- **Text excerpt**
==============================


  • Tech companies should speak out as a group in defense of refugees, and not just high-skilled immigrants, Mark Latonero argues in this article for the Harvard Business Review.

  • Earlier this month, Ken Schwencke reported for ProPublica that internet company Cloudflare was passing on the names and email addresses of individuals who complained about the content of websites to the website owners—like the owners of the neo-Nazi site The Daily Stormer, who then turned around and encouraged the harassment of the complaining individuals.

    Yesterday, AccessNow’s Deji Olukotun, Peter Micek, and Drew Mitnick published a post diving into the background and legal context of the story and how Cloudfare responded to the allegations—they created a new abuse report form, and allow individuals to redact their name and contact info before passing along the complaint to website owners. They also make recommendations for additional steps Cloudfare should take to avoid similar problems in the future.

  • Freedom of the Press: A journalist says he manhandled by security guards at the Federal Communications Commission when he tried to ask FCC Commissioner Michael O’Rielly a question one-on-one after a news conference, Derek Hawkins reports for The New York Times. “I could not have been less threatening or more polite,” the journalist John Donnelly said. “There is no justification for using force in such a situation.”

  • A Pulitzer prize-winning journalist was temporarily locked out of his Facebook account for alleging corruption by the prime minister of Malta and his friends, The Guardian reports

  • Life in Facebookistan: Online publishers are going to have to tweak their headline writing guidelines again, now that Facebook is punishing stories with “clickbait” headlines—or headlines that withhold or exaggerate information, Sean Gallagher reports for Ars Technica.

  • What sharing economy? Uber tracks more than 500 pieces of information for each user, Kashmir Hill reports for Gizmodo. “The near-endless cascade of information demonstrates the immense and granular effort Uber puts into logging every aspect of its interactions with customers—not just when you created your account, but where you were when you created your account (for Spangenberg, an office on Battery Street in downtown San Francisco), and how quickly after creating that account you first called an Uber, and how long your account has been active, down to the second,” Hill writes. The document was only briefly available publicly—through a wrongful-termination lawsuit brought by a former employee—because Uber lawyers argued the information was “confidential, proprietary, and private” and should be sealed.

==============================

- **Saved entries**

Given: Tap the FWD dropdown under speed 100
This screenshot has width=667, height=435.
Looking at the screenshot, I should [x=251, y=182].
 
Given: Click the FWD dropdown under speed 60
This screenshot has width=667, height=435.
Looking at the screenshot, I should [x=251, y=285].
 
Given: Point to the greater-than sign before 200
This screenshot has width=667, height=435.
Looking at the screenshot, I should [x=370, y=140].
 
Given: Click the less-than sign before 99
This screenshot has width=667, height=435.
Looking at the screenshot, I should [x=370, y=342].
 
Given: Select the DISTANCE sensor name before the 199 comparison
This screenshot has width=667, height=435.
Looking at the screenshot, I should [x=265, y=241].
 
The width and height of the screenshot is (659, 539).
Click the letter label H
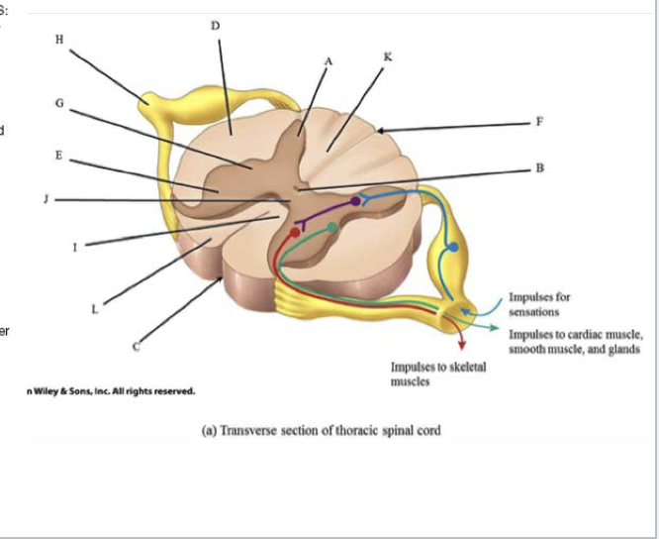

==============================

- **Problem set**
1. Answer these questions about the tech news roundup:
(a) Which publication did Mark Latonero write his article for?
(b) What two kinds of headlines does Facebook count as "clickbait"?
(c) According to Kashmir Hill, how many pieces of information does Uber track for each user?
2. Write the next part of the tech news roundup, beginning after its final item about Uber.

- **Responses to the exercise**
1.
(a) The Harvard Business Review.
(b) Headlines that withhold information and headlines that exaggerate information.
(c) More than 500.

2.
  • Trump watch: It’s not too early to start worrying about the 2020 Census, Cathy O’Neil argues in a new column for Bloomberg. “But what happens if certain groups, such as minorities, are systematically miscounted?” she asks. “That’s a legitimate concern as the country approaches its next decennial census, which will be used to decide such important issues as how many representatives individual states get in Congress.”

  • A new video recording shows Turkish President Recep Tayyip Erdogan watching as his security team charged a group of protesters outside the Turkish ambassador’s residence on Tuesday, Nicholas Fando reports for The New York Times. Although the State Department condemned the violence the White House has remained silent.

  • Sweden has dropped the rape investigation of Julian Assange, Christina Anderson and Dan Bilefsky report for The New York Times. “Marianne Ny, the chief prosecutor in Sweden, made clear that the authorities were not pronouncing Mr. Assange innocent,” they write. “’I can conclude, based on the evidence, that probable cause for this crime still exists,’ she said. Instead, she said, prosecutors felt that they had no choice but to abandon the investigation because they had concluded that Ecuador would not cooperate, and because all other possibilities had been exhausted.”

  • And Anthony Weiner has pleaded guilty to sexting—”transferring obscene material to”—a minor, Benjamin Weiser and William K. Rashbaum report for The New York Times.